▸ **TEXT TO READ**
○ ○ ○
I have a physical machine running Ubuntu 16.04 with a zfs root file system, installed following the instructions at https://github.com/zfsonlinux/zfs/wiki/Ubuntu-16.04-Root-on-ZFS

I installed the bootloader as per instructions:

5.5b For UEFI booting, install GRUB:

grub-install --target=x86_64-efi --efi-directory=/boot/efi \
      --bootloader-id=ubuntu --recheck --no-floppy

The system has been running fine for three months, with several reboots (mainly caused by power cuts).

The root pool is a three way mirror:

NAME                                                                STATE     READ WRITE CKSUM
rpool                                                               ONLINE       0     0     0
  mirror-0                                                          ONLINE       0     0     0
    ata-SAMSUNG_HM500JI_S1WFJ90S818624-part1                        ONLINE       0     0     0
    ata-ST3250820AS_5QE5BVW5-part1                                  ONLINE       0     0     0
    ata-GB0250C8045_9SF0R2RD-part1                                  ONLINE       0     0     0

Originally I also had a hot-spare included in the pool. This morning, I needed the hot spare for use in another server which had a failed device, so I used zpool remove to remove the hot spare from the system, powered down, and physically removed the spare.

Now the server won't boot.

I've tried selecting all the three remaining physical disks to boot from but no joy.

At present, I have rebooted using a live CD. Following the early steps in the installation instructions above, I can see all the zfs pools, so the data is all there. I think the next step might be to chroot into this zpool but am not sure how to do so given the different ROOT file systems etc.

I am guessing that the GRUB boot information, for some reason, was only installed onto the disk which was designated as "spare" and which I have now removed. The disk in question is now part of a zfs mirror on a different server so it is not possible to put it back.

My question is: what is the easiest way of re-initialising GRUB so that the server will boot? Do I need to chroot into the disk-based system or can this be done from the live-CD environment? If the former, how do I correctly mount the root pool?

2 Answers 2


Largely cribbed from the ZFS installation instructions at https://github.com/zfsonlinux/zfs/wiki/Ubuntu-16.04-Root-on-ZFS, here are the steps I used to get my system working again.

boot-repair did not work.
○ ○ ○
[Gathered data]

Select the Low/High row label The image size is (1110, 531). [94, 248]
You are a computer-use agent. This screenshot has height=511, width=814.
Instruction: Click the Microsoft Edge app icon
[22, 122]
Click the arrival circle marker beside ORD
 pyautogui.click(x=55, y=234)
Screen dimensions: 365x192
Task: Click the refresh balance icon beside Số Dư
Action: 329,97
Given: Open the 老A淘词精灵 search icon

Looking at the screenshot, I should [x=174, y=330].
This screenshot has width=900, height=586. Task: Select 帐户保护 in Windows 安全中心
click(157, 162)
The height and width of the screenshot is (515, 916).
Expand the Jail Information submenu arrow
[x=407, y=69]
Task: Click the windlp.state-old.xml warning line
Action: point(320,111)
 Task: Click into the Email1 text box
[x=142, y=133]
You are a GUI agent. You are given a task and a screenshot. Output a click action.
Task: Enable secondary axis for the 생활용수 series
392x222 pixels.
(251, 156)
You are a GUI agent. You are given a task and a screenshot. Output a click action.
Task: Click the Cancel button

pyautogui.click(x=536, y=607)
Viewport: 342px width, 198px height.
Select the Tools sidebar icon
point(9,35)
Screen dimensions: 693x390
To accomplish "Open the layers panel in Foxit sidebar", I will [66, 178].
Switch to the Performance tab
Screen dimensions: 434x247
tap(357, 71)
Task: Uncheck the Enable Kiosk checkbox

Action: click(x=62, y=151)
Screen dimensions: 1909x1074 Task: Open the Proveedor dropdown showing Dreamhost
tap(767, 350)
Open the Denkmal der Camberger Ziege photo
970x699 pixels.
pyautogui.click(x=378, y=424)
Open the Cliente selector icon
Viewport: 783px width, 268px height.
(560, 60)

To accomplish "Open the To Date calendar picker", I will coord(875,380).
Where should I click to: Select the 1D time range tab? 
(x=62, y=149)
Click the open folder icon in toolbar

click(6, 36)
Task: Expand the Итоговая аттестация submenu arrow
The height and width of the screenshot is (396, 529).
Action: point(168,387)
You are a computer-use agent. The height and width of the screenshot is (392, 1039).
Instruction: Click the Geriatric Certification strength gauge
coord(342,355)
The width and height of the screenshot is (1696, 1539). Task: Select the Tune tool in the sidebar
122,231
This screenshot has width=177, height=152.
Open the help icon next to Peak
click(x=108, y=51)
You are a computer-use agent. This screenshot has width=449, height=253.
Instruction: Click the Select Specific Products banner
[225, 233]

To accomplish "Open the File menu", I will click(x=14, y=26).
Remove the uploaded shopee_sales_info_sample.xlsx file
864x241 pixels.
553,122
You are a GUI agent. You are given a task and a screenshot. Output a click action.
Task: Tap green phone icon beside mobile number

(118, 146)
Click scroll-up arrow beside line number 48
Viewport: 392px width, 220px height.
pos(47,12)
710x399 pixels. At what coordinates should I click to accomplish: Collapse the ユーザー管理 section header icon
○ ○ ○
▸ **REQUIRED ACTIONS**
A - Rewrite the stretch of the ZFS boot question from "At present, I" through "file systems etc.", putting "rescue USB stick" in place of "live CD".
B - Output the stretch of the records from the line that contains "This screenshot has width=900, height=586." through the line that contains "point(9,35)", including both of those lines, and nothing else.
The text and the records were taken from separate sources.

▸ **CORRECT ANSWERS**
A -
At present, I have rebooted using a rescue USB stick. Following the early steps in the installation instructions above, I can see all the zfs pools, so the data is all there. I think the next step might be to chroot into this zpool but am not sure how to do so given the different ROOT file systems etc.

B -
This screenshot has width=900, height=586. Task: Select 帐户保护 in Windows 安全中心
click(157, 162)
The height and width of the screenshot is (515, 916).
Expand the Jail Information submenu arrow
[x=407, y=69]
Task: Click the windlp.state-old.xml warning line
Action: point(320,111)
 Task: Click into the Email1 text box
[x=142, y=133]
You are a GUI agent. You are given a task and a screenshot. Output a click action.
Task: Enable secondary axis for the 생활용수 series
392x222 pixels.
(251, 156)
You are a GUI agent. You are given a task and a screenshot. Output a click action.
Task: Click the Cancel button

pyautogui.click(x=536, y=607)
Viewport: 342px width, 198px height.
Select the Tools sidebar icon
point(9,35)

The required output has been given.